8 Easy Tips for “Healthier” Travel:
🔵 Hydrate. You may already bring water with you when you travel, but start hydrating a couple of days before you leave and you’ll increase the benefits. If you live somewhere dry, as I do in Colorado, aim to drink 3-4 quarts of clean, fresh water a day for 3-5 days before you depart. Anywhere else in the country aim for 2-4 quarts a day. During your trip, do your best to drink at least 2 quarts of water. Pro-tip: toss some lemon slices in a ziplock and add a slice to your water every time you refill. Lemon has the added benefit of helping balance Ph levels and lowering blood pressure.
🔵 Stretch at every opportunity. It used to be much easier to head to the back of the plane and stretch. These days you need to get a little creative to wring the kinks out of your body while traveling.
🔵 Look for “quiet rooms or chapels” in airports and larger train stations. These days they often have pillows, mats, and rugs for meditation and no one says you have to “meditate” sitting still.
🔵 Flying? Head to the lave and do a couple of stretches there or walk the aisles several times. I always say I have a “bad back” and need to stretch if asked. Pro-tip: Since hanging out at the back of the plane is discouraged these days, I take more frequent and shorter stretching breaks wherever I can, and just ignore anyone who gives me weird looks as I bend and stretch in and around my seat.
🔵 Traveling by train? Walk the aisles and between cars. Who knows, you might even strike up a conversation with someone else and transform your life!
🔵 Car travel. I know, we all want to get there as fast as we can but add in a few extra breaks at rest stops or town parks and really stretch out your body. Pro-tip: Use walls, benches, and picnic tables as supports for stretches. Get creative and aim for 5-10 minutes of stretching every 2-3 hours on longer trips. You’ll arrive a little later but you will feel more energized and ready for more fun activities if you follow this tip.

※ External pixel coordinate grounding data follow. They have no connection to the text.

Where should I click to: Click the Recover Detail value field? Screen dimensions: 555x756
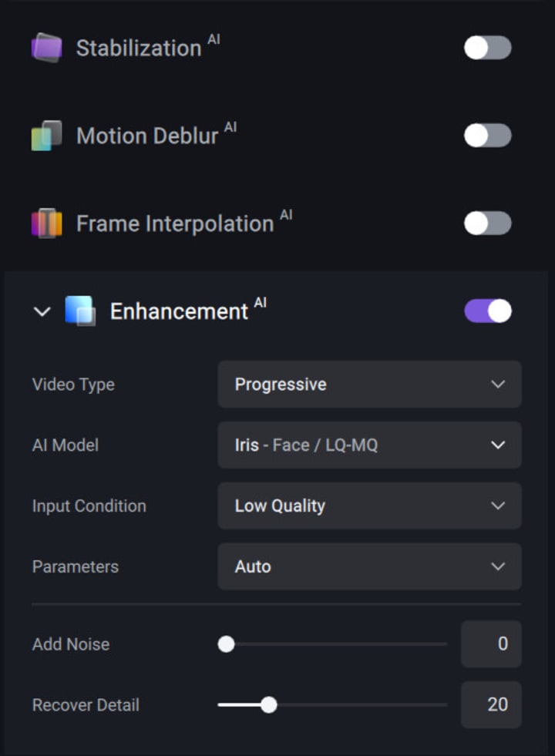pyautogui.click(x=491, y=704)
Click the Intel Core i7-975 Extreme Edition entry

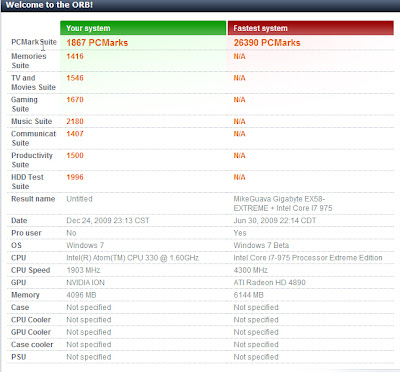coord(308,258)
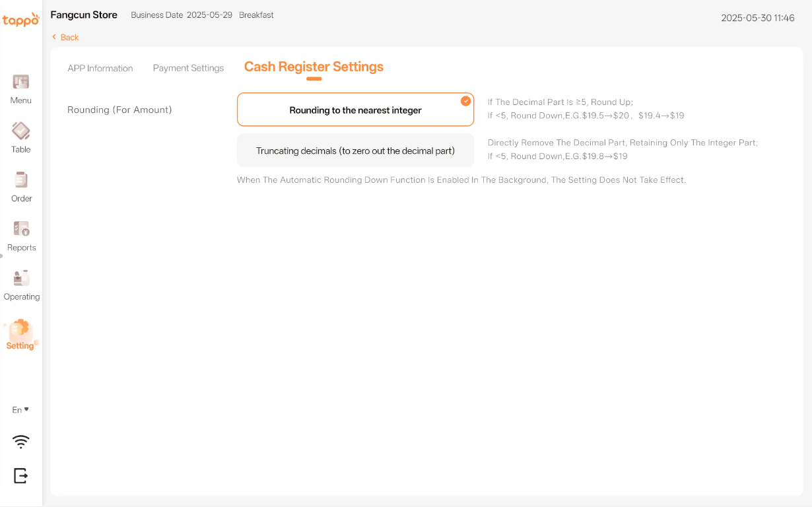This screenshot has height=507, width=812.
Task: Switch to the APP Information tab
Action: pos(100,68)
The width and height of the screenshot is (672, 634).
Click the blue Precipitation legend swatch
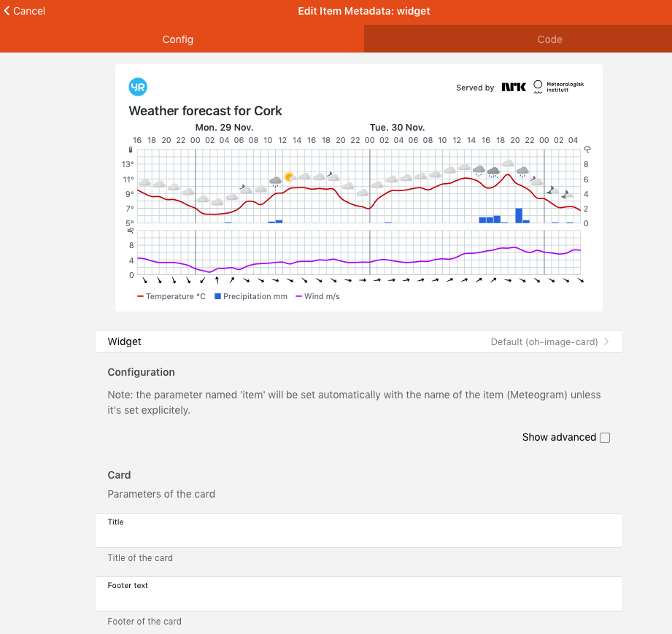point(217,297)
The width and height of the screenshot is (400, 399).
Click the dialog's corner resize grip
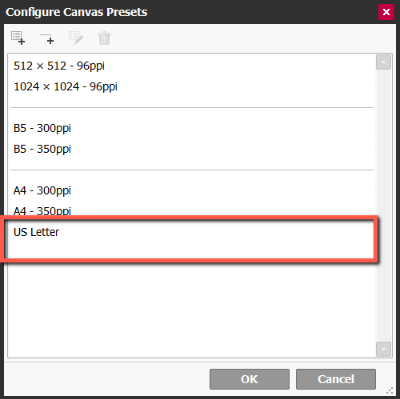(x=390, y=390)
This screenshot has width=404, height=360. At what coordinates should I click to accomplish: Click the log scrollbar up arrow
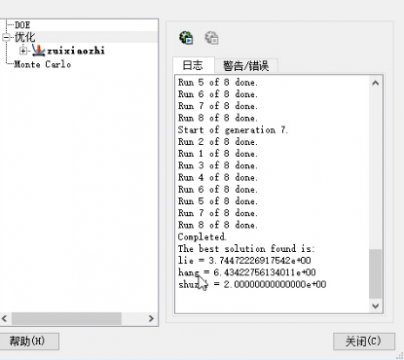[376, 83]
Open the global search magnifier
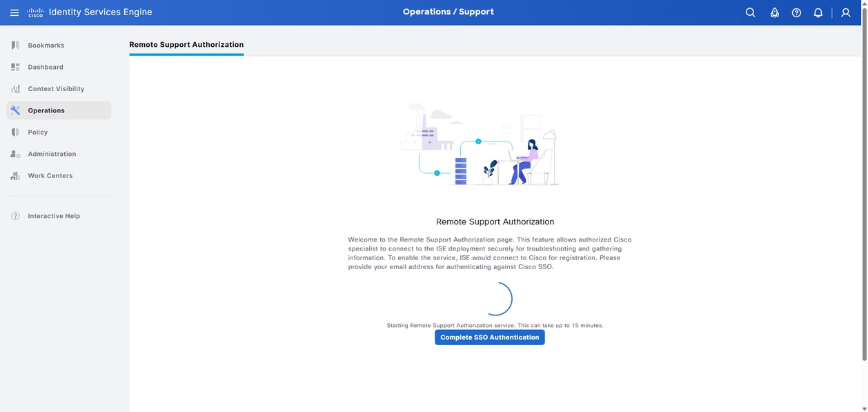The image size is (868, 412). click(749, 12)
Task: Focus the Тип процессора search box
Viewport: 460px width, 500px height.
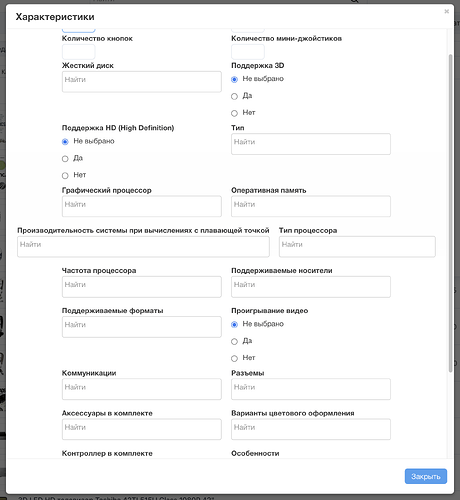Action: (x=357, y=247)
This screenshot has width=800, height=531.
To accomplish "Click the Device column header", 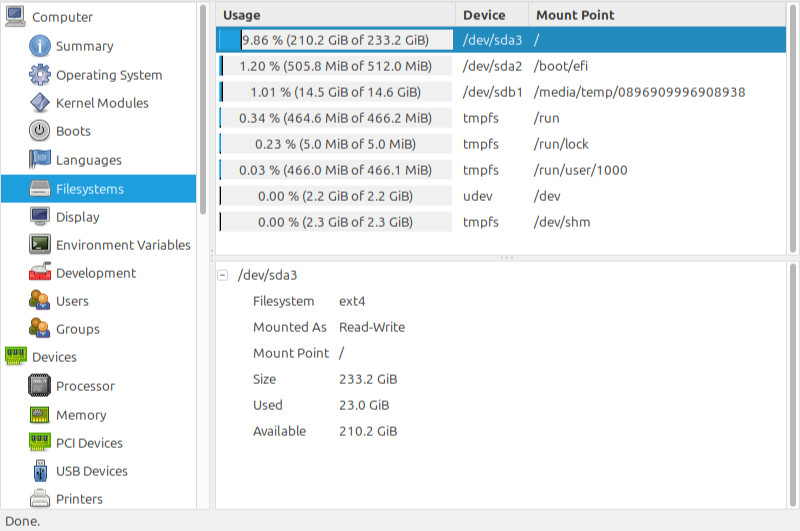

🔵 Bring healthy snacks. Plan ahead and bag up interesting fresh veggies like snap peas, carrots, celery, fennel, and jicama, exotic dried fruits like sour cherries or mango, and rice crackers or veggie crisps. Pro-tip: Stay away from anything sugary, made from grains of any kind, or salty. You’ll feel more awake, and alert upon arrival. You can hit the “fun food” once you arrive at your destination and want to play.
🔵 Whenever possible breathe fresh air. If you are driving, open the windows from time to time, yes, even in winter or summer. If you have a sunroof, keep it tilted open for as long as you can stand the noise. The more fresh air you breathe, the better and more alter you’ll feel. Do your best to take advantage of station or rest stops and walk around. You’ll double-dip the benefits of fresh air and stretching all in one go!
When you tend to your body as you travel, you’ll feel better and more energized when you arrive for that amazing-once-in-a-lifetime-vacation, or that career-changing-business-trip.
Have some great travel tips to share? I’d love to hear them!